I have a website running, which appears to be working fine. Yet, now I've seen this error in the logs for the fist time.

Forbidden (Referer checking failed - no Referer.): /pointlocations/
[pid: 4143|app: 0|req: 148/295] 104.176.70.209 () {48 vars in 1043 bytes} [Wed Jul 26 19:49:35 2017] POST /pointlocations/?participant=A2TYLR23CHRULH&assignmentId=3P4MQ7TPPYF65ANAUBF8A3B38A0BB6 => generated 2737 bytes in 2 msecs (HTTP/1.1 403) 1 headers in 51 bytes (1 switches on core 0)

It happens when posting to /pointlocations/, but only for one specific person ( each participant is unique per account, so I know it's only one person, having this problem repeatedly. Over 500+ other participant have had no such problem/error.

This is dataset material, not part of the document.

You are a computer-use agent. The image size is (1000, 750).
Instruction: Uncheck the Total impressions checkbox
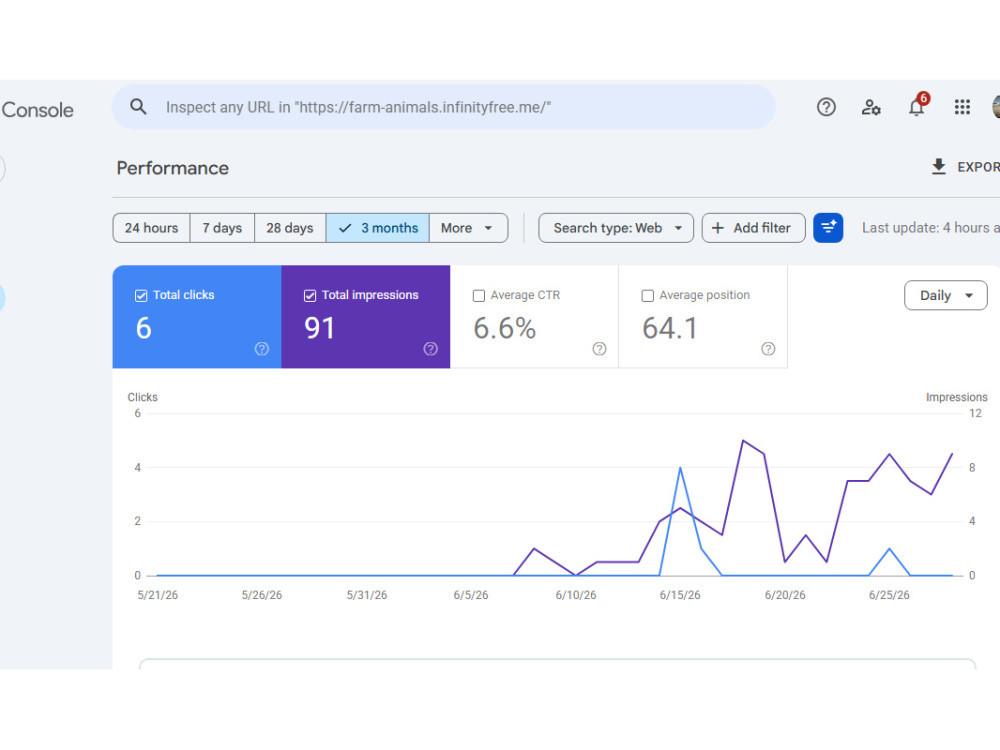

What does this error mean, what is likely causing it and can I fix this?

Answer 1

TLDR: Try to use the csrf_exempt decorator for your view:

from django.views.decorators.csrf import csrf_exempt

@csrf_exempt
def my_webhook(request):
    # Do some stuffs...

    # Return an HHTPResponse as Django expects a response from the view
    return HttpResponse(status=200)

You should only do this when absolutely needed to avoid potential security flaws.

More context:

I faced a similar problem while working on a web-hook called by a third-party which is a payment solution. The Django view for that web-hook is called by the third-party to notify us every time the payment status changes (goes from 'open' to 'paid' for example).

As the payment platform only provides a payment ID in the request POST, the CSRF check should not be performed. Django allows you to do this through the csrf_exempt decorator.